Middletown Township welcomes first full-service hotel ahead of major tourism events in Delco
Delaware County stakeholders say the Hilton marks an important expansion of the collar county’s tourism economy, which is only growing.

On a frigid Tuesday morning, stakeholders from across Delaware County toasted Champagne and popped mini pastries under the roof of Middletown Township’s new Hilton Garden Inn.
“We may be the only Hilton Garden Inn in the world that serves Wawa coffee and drinks it all the time,” quipped hotel owner Patrick J. Burns, standing before a sea of family members, hotel staffers, business associates, and elected officials.
The 107-room, 67,000-square-foot Hilton, located off of Baltimore Pike at the former Franklin Mint site, is open and welcoming guests. It’s the 42nd hotel in Delaware County and first full service hotel in Middletown Township.
The hotel features app-to-room device integration, mobile key and contactless check-in, meeting and banquet spaces, an outdoor patio with fire pits, a fitness center, and the Garden Grill, a restaurant serving “American cuisine with local flair” that will be open to the public.
The hotel is long-awaited, borne from a yearslong planning process and delayed by pandemic-era construction slowdowns. On Tuesday, attendees expressed gratitude that what was once an economic dream for the township was finally becoming reality.
The Hilton marks an important expansion of the collar county’s tourism economy, according to Delaware County’s major economic stakeholders. And as far as tourism in Delco, they say, it’s only up from here.
Delaware County hosted 4.5 million visitors in 2024, according to Steve Bryne, executive director Visit Delco. Those visitors spent $860 million, generated $1.2 billion in economic impact, and sustained 13,000 jobs. In 2025, the county is on track to sell more than one million hotel room nights for the first time in its history.
Representatives from the Hilton say it created 200 construction jobs and 40 new hospitality jobs.

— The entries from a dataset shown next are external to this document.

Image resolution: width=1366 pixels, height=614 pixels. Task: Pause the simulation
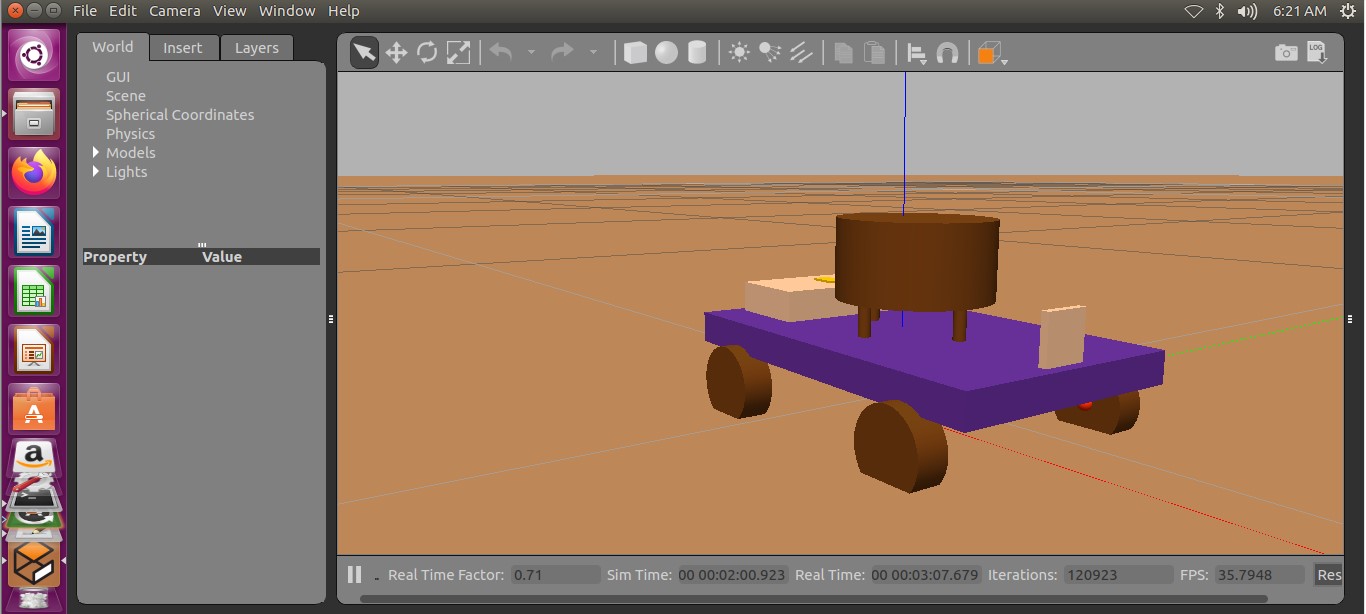pyautogui.click(x=354, y=574)
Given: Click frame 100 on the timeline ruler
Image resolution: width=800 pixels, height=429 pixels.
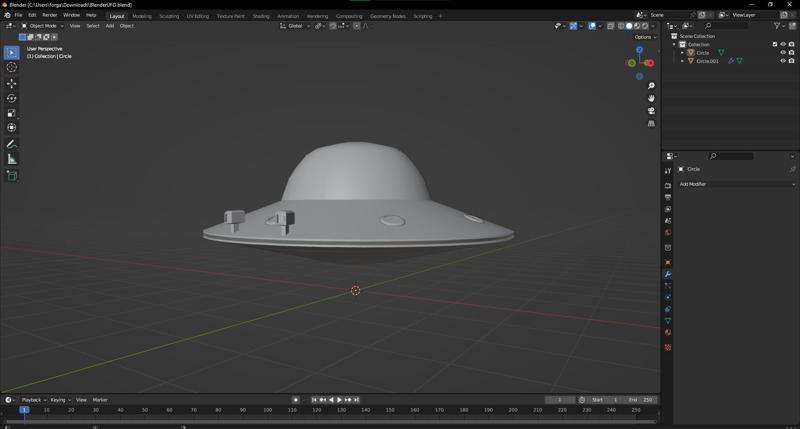Looking at the screenshot, I should pos(267,410).
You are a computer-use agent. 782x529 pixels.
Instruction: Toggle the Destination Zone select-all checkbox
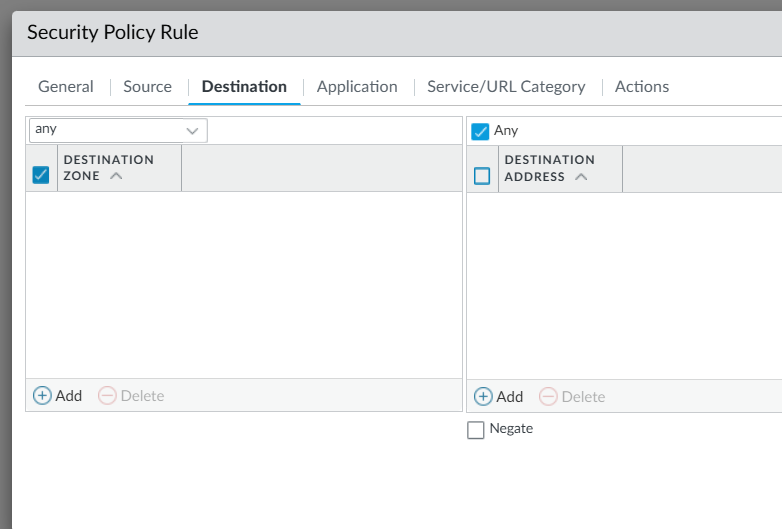pos(41,175)

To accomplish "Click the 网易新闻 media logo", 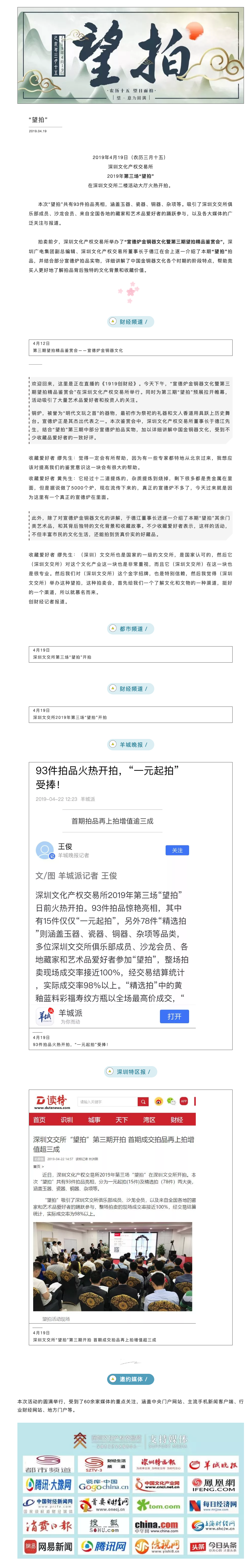I will 49,1547.
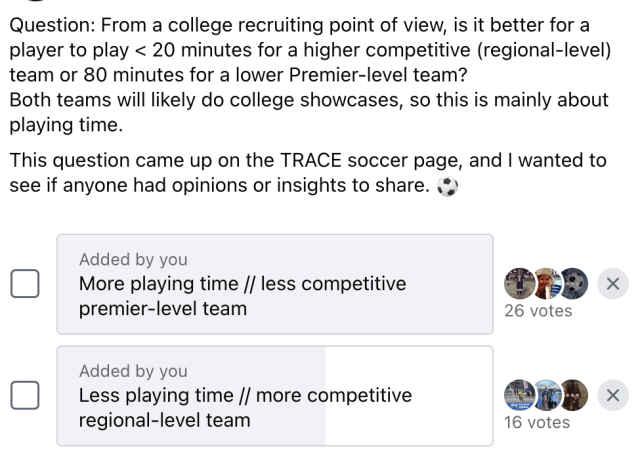Image resolution: width=640 pixels, height=453 pixels.
Task: Open leftmost voter avatar above 16 votes
Action: [x=519, y=395]
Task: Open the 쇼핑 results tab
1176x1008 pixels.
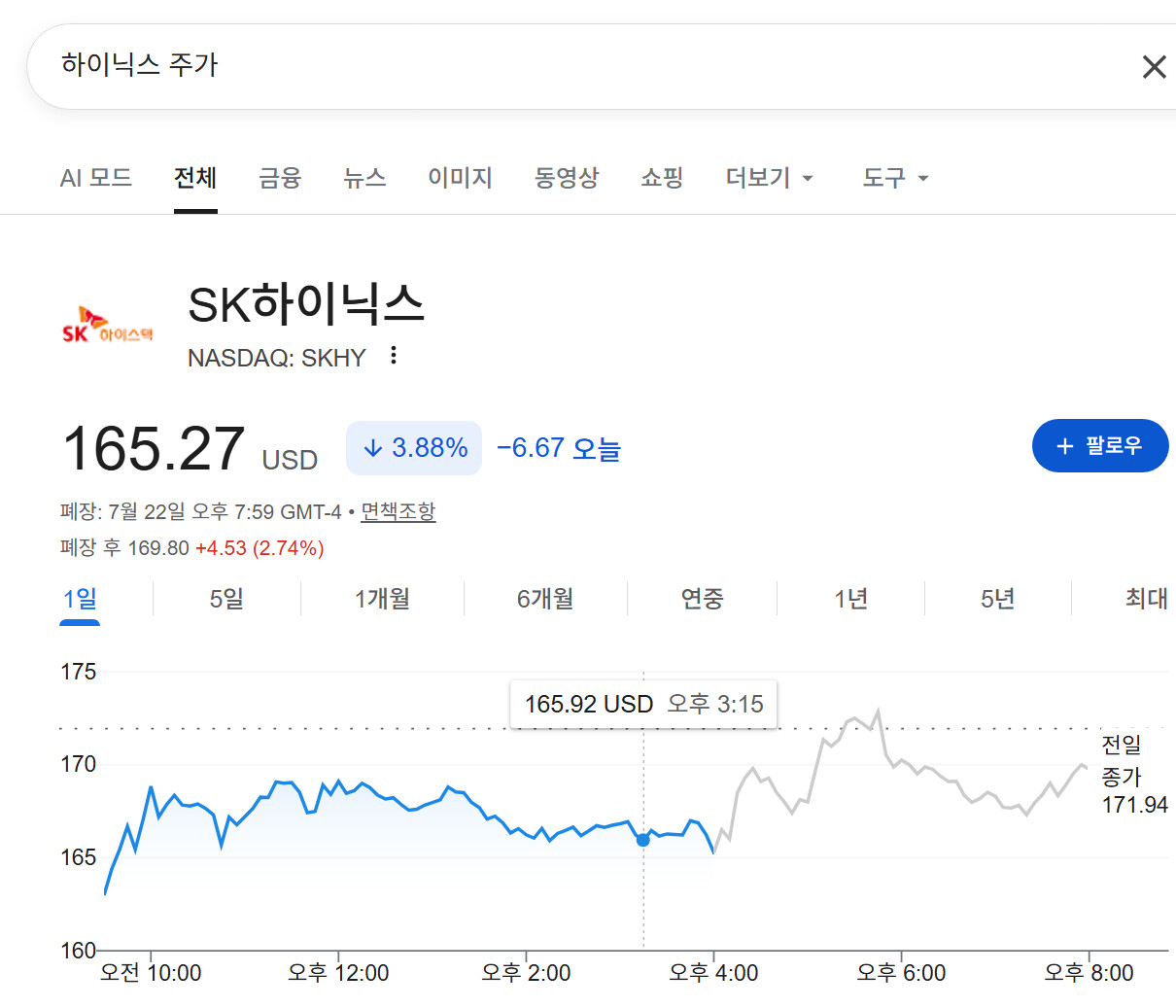Action: [662, 178]
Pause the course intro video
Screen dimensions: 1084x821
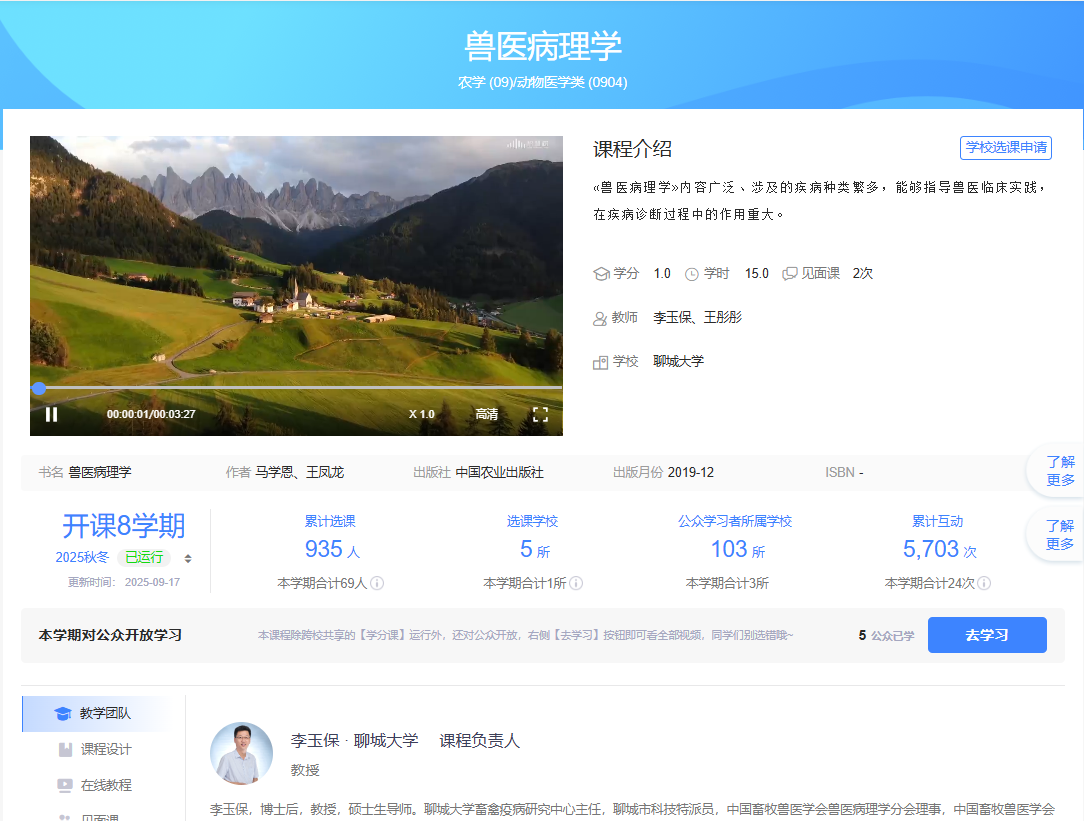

Bryne said tourism to Delaware County is a “combination of everything.” The county doesn’t have one major anchor (like Longwood Gardens in Chester County, for example). Rather, it’s home to 12 colleges and universities, major corporate employers like Wawa, and sports complexes like IceWorks and Subaru Park, home of the Philadelphia Union. That means regular tournaments, business conferences, parents weekends, homecomings, and graduations — events that, collectively, help power the county’s economy.
Already, Penn State Brandywine, located down the road, has named the Hilton Garden Inn its host hotel.
Delaware County also gets spillover from visitors to Philadelphia, especially those who want proximity to Philadelphia International Airport.
The hotel is a property of Metro Philly Management, owned by Burns. Burns’ management company also owns the Courtyard by Marriott in Springfield, the Fairfield Inn & Suites in Broomall, and the Springfield Country Club, as well as numerous grocery stores and restaurants.
Stakeholders lauded the hotel’s location in a central, and rapidly developing, part of Middletown Township.
The former Franklin Mint complex, now home to the Hilton, has been a hotbed of development in Middletown Township since the mint shuttered in 2004. Two newer housing developments — Pond’s Edge and Franklin Station — have added over 450 units of housing to the site. Middletown Township outpaced its neighbors — Media, Nether Providence, and Upper Providence — in population growth in 2024.
“Middletown Township is such a vital corridor of Delaware County,” Burns said.
The hotel’s opening coincides with major events coming to the region in the coming months: semiquincentennial celebrations in Philadelphia and in Delco, the FIFA World Cup, the PGA Championship at Aronimink Golf Club, and the MLB All-Star Game. For the PGA Championship alone, Delaware County is expecting 200,000 visitors and $125 million in economic impact.